Confessions, St. Augustine
An exacting testament to the limits of living one’s life by one’s own passing standards, and to the difficult reward of then measuring that life anew, by a more permanent mark.

Clifford Chase, Winkie

The Dead Father, Donald Barthelme
For its anger and its tenderness, for its radical inventiveness, for its fearless pursuit of a gigantic metaphor: a Gulliver-size Dead Father—who is also sort of alive—being dragged by workers to the grave. Barthelme, who came to prominence in the late ’60s, is due for a revival.

The Pilgrim Hawk, Glenway Wescott
A largely forgotten masterpiece from 1940. (Its forgotten-ness is reason enough to love it.) Another extraordinary extended metaphor, turned over and over in the narrator’s mind: a woman’s pet hawk and what it might say about both her troubled marriage and love in general.

In Youth Is Pleasure, Denton Welch
For its utter simplicity and clarity. Reading Welch (who published in the ’40s and died young) is like looking down into the clearest pond you’ve ever seen.

Maps to Anywhere, Bernard Cooper
A strikingly innovative memoir that turns life into pure art. Cooper’s first book (published in 1990) reinvented the essay and won a PEN award for fiction.

An Episode in the Life of a Landscape Painter, César Aira
What begins as a dull historical study of a German landscape painter, travelling in Argentina in 1847, suddenly turns suspenseful and grotesque when the painter is struck by lightning. This tiny novel contains some of the most amazing descriptive passages I’ve ever read.

Nell Freudenberger, The Dissident

Middlemarch, George Eliot
Eliot has an almost surgical precision in extracting the interior lives of her characters and presenting them to the reader. In her novels, you read about emotional experiences that are immediately familiar, that you’ve never seen written down elsewhere.

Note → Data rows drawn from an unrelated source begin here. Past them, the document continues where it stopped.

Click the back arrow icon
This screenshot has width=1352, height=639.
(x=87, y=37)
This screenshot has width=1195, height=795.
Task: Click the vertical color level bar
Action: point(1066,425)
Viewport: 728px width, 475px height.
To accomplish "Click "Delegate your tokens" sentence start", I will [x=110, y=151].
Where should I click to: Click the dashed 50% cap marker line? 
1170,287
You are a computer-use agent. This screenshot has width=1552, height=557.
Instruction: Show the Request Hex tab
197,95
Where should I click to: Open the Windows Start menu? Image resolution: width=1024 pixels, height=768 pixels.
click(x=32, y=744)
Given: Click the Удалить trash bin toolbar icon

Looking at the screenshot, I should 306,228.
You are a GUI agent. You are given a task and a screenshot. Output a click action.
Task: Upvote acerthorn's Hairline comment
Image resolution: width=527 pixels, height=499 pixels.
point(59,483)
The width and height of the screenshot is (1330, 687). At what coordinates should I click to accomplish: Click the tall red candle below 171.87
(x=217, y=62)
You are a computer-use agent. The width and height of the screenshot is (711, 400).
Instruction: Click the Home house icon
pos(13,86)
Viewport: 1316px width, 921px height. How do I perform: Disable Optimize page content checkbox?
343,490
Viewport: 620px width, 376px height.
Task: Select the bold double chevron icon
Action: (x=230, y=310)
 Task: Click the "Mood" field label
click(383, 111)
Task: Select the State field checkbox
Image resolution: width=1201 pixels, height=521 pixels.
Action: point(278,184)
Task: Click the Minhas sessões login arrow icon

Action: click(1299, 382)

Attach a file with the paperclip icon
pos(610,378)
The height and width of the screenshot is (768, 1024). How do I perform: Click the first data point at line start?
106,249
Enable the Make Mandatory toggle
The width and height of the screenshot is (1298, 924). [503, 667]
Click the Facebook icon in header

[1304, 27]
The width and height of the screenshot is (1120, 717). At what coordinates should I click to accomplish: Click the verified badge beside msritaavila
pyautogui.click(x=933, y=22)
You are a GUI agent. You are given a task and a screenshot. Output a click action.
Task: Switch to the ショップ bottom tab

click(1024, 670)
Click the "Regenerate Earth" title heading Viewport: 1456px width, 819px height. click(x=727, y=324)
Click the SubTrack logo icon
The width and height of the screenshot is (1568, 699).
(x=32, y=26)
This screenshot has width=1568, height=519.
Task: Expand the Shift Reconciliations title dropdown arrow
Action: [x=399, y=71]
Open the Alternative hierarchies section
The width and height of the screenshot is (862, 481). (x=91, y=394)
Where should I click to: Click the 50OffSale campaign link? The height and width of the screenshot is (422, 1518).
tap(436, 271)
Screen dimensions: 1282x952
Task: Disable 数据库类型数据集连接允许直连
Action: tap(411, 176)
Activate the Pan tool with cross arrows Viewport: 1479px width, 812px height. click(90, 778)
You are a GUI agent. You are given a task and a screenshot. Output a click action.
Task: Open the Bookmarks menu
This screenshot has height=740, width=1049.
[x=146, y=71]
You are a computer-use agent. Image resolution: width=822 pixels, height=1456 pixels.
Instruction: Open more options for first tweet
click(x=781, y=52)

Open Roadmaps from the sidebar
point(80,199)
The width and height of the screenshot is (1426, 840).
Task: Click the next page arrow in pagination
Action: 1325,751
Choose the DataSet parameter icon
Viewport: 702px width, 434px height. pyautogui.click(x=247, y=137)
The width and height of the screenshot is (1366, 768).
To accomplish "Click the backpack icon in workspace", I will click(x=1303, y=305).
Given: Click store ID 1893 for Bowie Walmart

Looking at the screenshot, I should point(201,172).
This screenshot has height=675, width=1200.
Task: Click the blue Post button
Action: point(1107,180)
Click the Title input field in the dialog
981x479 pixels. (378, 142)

It’s incredible to me that this can happen in books that are now almost 150 years old.

Illywhacker, Peter Carey
This is the great storyteller Peter Carey’s great novel about storytelling. Carey can make you believe in the preposterous, one of the best talents in a novelist.

A House for Mr. Biswas, V.S. Naipaul
Naipaul’s novel is a good reminder for a writer that making a character beloved by the reader does not necessarily involve making him lovable.

Collected Stories, Grace Paley
Paley is the best New York writer I know, and also the most genuinely colloquial. I vastly admire her, but I don’t think other writers can learn to do what she does. She sounds like no one else.

Rong Rong’s East Village, Rong Rong and Wu Hung
This is a new favourite, a book my husband gave me for my birthday. It’s a record of Beijing artist Rong Rong’s life in a rundown section of that city in the early ’90s, and of his development as an artist, told through journal entries and his own astonishing photographs.